No spousal rollover where beneficiaries assign rather than disclaim RRSPBy Doug Carroll | June 23 2015 01:27PM
When a person dies, RRSP holdings are generally brought into income in the deceased’s terminal tax year. However, where there is a beneficiary designation to a spouse (or certain dependents), a tax-deferred refund of premiums enables a rollover to the recipient’s RRSP.
Alternatively, the RRSP may be paid into the estate if there is no valid designation in place, or if the estate itself is named as beneficiary. Either way, it is possible to make a joint election with the estate to effect a similar rollover, assuming the spouse or other qualified beneficiary has sufficient entitlement in the estate.
IT-500R Registered Retirement Savings Plans - Death of an Annuitant (Archived)
This interpretation bulletin (now archived) includes CRA’s past guidance on dealing with RRSP rollovers. (Such bulletins are administrative only, and specifically are not binding legal authorities.)
It includes reference to RRSP joint elections between an estate and a spouse, and the potential to use them when other beneficiaries have disclaimed their interests in an estate. This requires that the spouse’s estate entitlement is at least the value of the RRSP, and is not available if the spouse is only entitled to a portion of the RRSP or if under an intestacy the spouse only receives specific assets other than the RRSP.
There is no discussion of the effect of a named beneficiary of an RRSP disclaiming such interest.
Estate of the late John Arthur Murphy v. Her Majesty the Queen, 2015 TCC 8
John Arthur Murphy died in Nova Scotia in 2009. Despite owning a home, farm property, forest properties, rental properties, cottages and livestock, he had no Will – His estate was an intestacy.

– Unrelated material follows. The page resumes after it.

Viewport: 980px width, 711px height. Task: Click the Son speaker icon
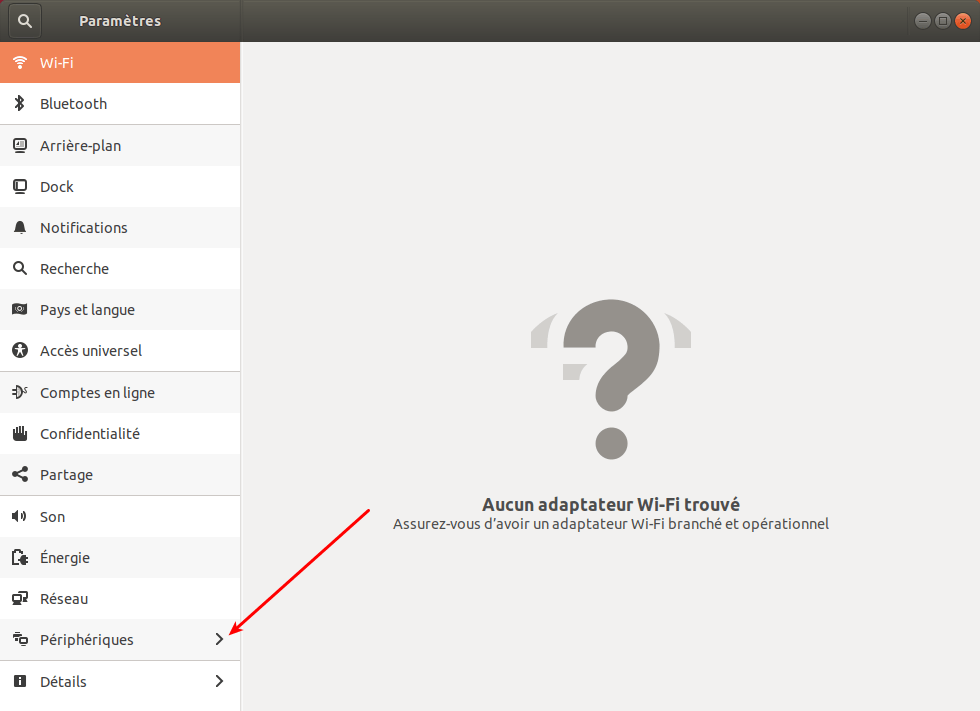(19, 517)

Mr. Murphy’s heirs were his spouse Barbara DeMarsh and three adult children from a previous marriage (“the Murphys”). There were ebbs and flows in the dispute that followed, including claims under matrimonial and intestacy law. Eventually a Consent Order was filed with the court in May 2011, providing (among other matters) that the Murphys take all necessary steps to “release, convey and transfer to and in favor of [Ms. DeMarsh] any and all interests that they may have in” an RRSP worth $237,026, on which they had been the named beneficiaries.
The particular RRSP had been reported in Mr. Murphy’s terminal tax return, filed in April 2010. To give effect to the agreement and enable a rollover to an RRSP with Ms. DeMarsh as annuitant, the estate requested a T1 adjustment in August 2011.

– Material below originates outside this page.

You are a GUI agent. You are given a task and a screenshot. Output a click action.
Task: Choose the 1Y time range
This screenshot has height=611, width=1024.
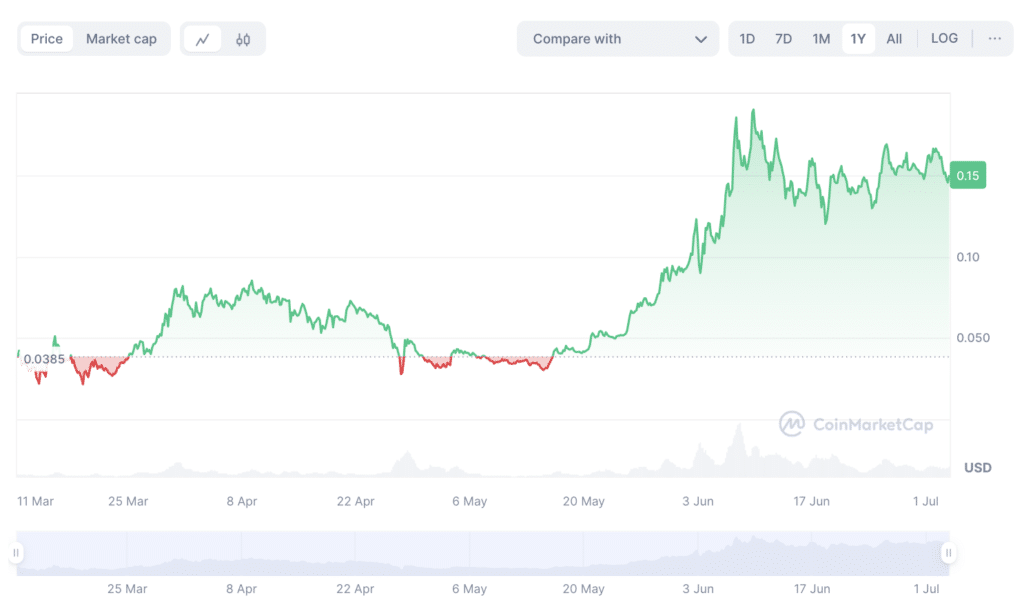(x=858, y=39)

The CRA denied the request, leading to the present appeal in which the estate argued that the Consent Order had the effect of indefeasibly vesting the subject RRSP in Ms. DeMarsh retroactive to the time of Mr. Murphy’s death.
The judge disagreed. A disclaimer is a refusal to accept a gift, after which the disclaiming party has no right to direct who is to receive the gift. In this case, the Murphys did not disclaim their interest in the subject RRSP, but rather they settled the litigation by transferring their interest in the RRSP to Ms. DeMarsh. In the judge’s view, the settlement “is not a disclaimer but an assignment.”

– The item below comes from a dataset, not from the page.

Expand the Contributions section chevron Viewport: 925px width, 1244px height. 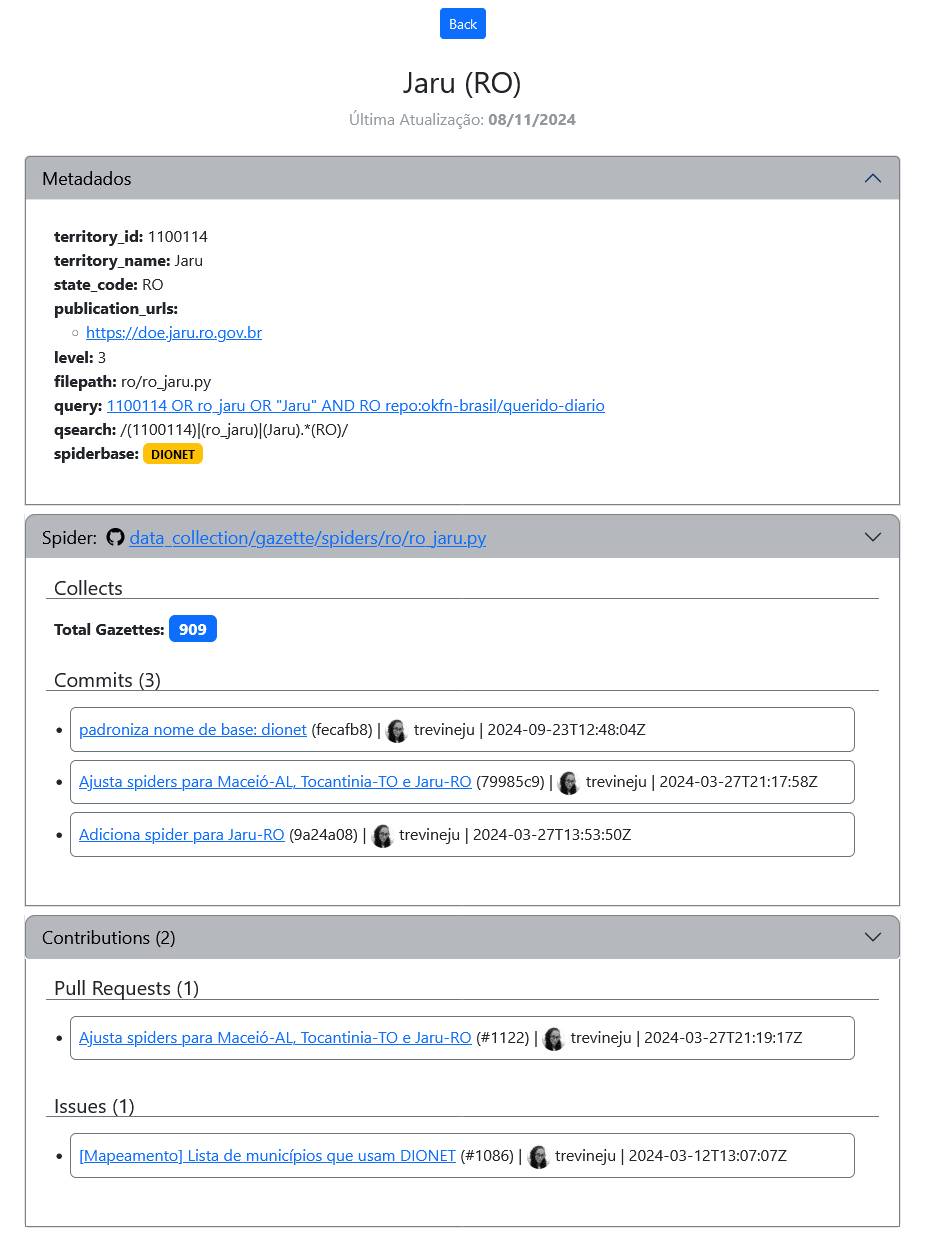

The RRSP proceeds remained as income to the estate, with no refund of premium allowed to roll over to an RRSP for Ms. DeMarsh.
- Mr. Murphy’s lack of a Will (and the resulting intestacy) contributed to uncertainty and delay generally, and arguably factored into the substance of the outcome.
- The settlement dealt with assets and issues well beyond the subject RRSP, including contingencies like the potential that the T1 adjustment might be denied. While the judgment rested at least in part on the text of the settlement, the chosen words may have been necessary to preserve the broader agreement.
- Though not discussed in the case, generally RRSP rollovers must occur by December 31 of the year following death. Had the estate been successful on the core issue, it may still have faced a hurdle on this administrative requirement.